Unlike Figures 5, 6, and 7, which display empirical values of Precision and Recall (computed using the metrics from Le Bronnec et al., 2024), Figure 4 is a theoretical illustration of the effect of each loss on the PR-curve, as in Verine et al., 2023. It is parametrized by $\lambda$ , and showing both $\alpha_\lambda$ and $\beta_\lambda$ is standard in that context. Our goal was to illustrate that optimizing the $\lambda$ -PR objective increases the corresponding tradeoff value for a given $\lambda_0$ . In particular, for $\lambda_0 < 1$ (i.e., below the line $y = x$ ), Recall increases more than Precision.

Fig 6 $\lambda$

The three points corresponds to models trained with $\lambda$ -PR for $\lambda=1$ (matching TailR loss), and some $\lambda<1$ . We observe that $\lambda < 1$ , Precision decreases while Recall increases, as expected.

Tasks sparsity

In addition to CodeContest, we evaluated the sparsity of WritingPrompts (plotted in the table below), a creative task. The sparsity is lower than for CodeContest, which could be expected as this is a less constrained task.

Top-p | 0.9 | 0.95 | 0.99

| - | - | - | |Supp(P)|/V | 3.86% | 7.80% | 24.9%

审稿人评论

2025-04-05

Thanks for the added clarifications. Can you also clarify why is geometric mean is a good strategy?

I am also raising scores.

作者评论

2025-04-08

We thank Reviewer pQ4a for the constructive feedback and for the updated score.

Regarding the use of the geometric mean to estimate sparsity: we rely on it because it is well suited to multiplicative or exponential behaviors, which naturally arise in token-level conditional probabilities in language models.

In our context, at each position in a sequence, we compute the number of tokens needed to cover a fixed portion (e.g., 90%) of the total probability mass. Taking the maximum per sample, and then aggregating across the dataset using the geometric mean, allows us to capture a robust notion of sparsity that:

Penalizes extremely large values less than the arithmetic mean would (which is desirable since these are rare),
Preserves scale-invariance (if all values are scaled by a constant factor, the geometric mean scales accordingly),
Reflects the multiplicative nature of uncertainty across positions in sequence models.
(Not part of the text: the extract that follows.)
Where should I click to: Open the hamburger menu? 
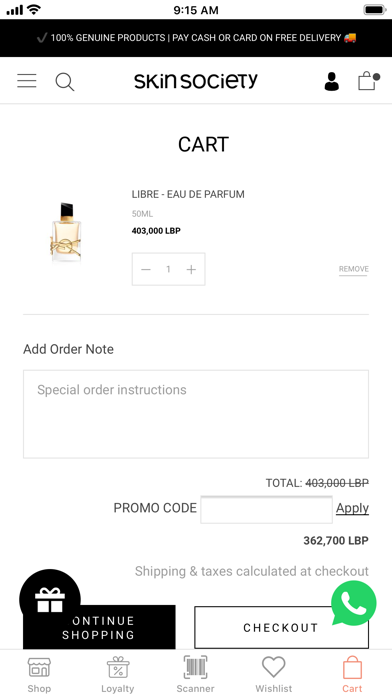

This is consistent with best practices in probabilistic modeling and has also been discussed in sources such as Murphy (2012) and other works on log-loss and information content. We will make sure to add this clarification in the paper.

最终决定Accept (poster)

2025-05-01

The paper addresses the challenge of improving diversity in language models by analyzing the limitations of adjusting decoding temperature, demonstrating theoretically and empirically why increased temperature often fails to enhance recall. The authors propose alternative recall-oriented loss functions (e.g., TruncR, c-Div, λ-PR) that, when combined with temperature scaling, yield better precision-recall trade-offs. Extensive theoretical analyses are supported by comprehensive experimental validation across multiple datasets, demonstrating generalizability and effectiveness.

Strengths:

Theoretical insights clearly justify the inadequacy of traditional temperature scaling in enhancing recall.
Novel loss functions provide a robust and effective method to achieve improved recall without severely compromising precision.
Comprehensive empirical validation across diverse scenarios, models, and tasks strengthens the paper’s findings.

Weaknesses:

Initial clarity issues regarding the computation of certain metrics and theoretical formulations, although largely resolved in rebuttal.
Early experimental results somewhat limited, subsequently strengthened significantly through rebuttal phase additions.

Overall, the paper contributes valuable theoretical and empirical insights into a fundamental problem in language modeling. After incorporating additional clarifications and experiments, reviewers uniformly raised their scores, emphasizing the significance and thoroughness of the contributions. Therefore, this paper is recommended for acceptance.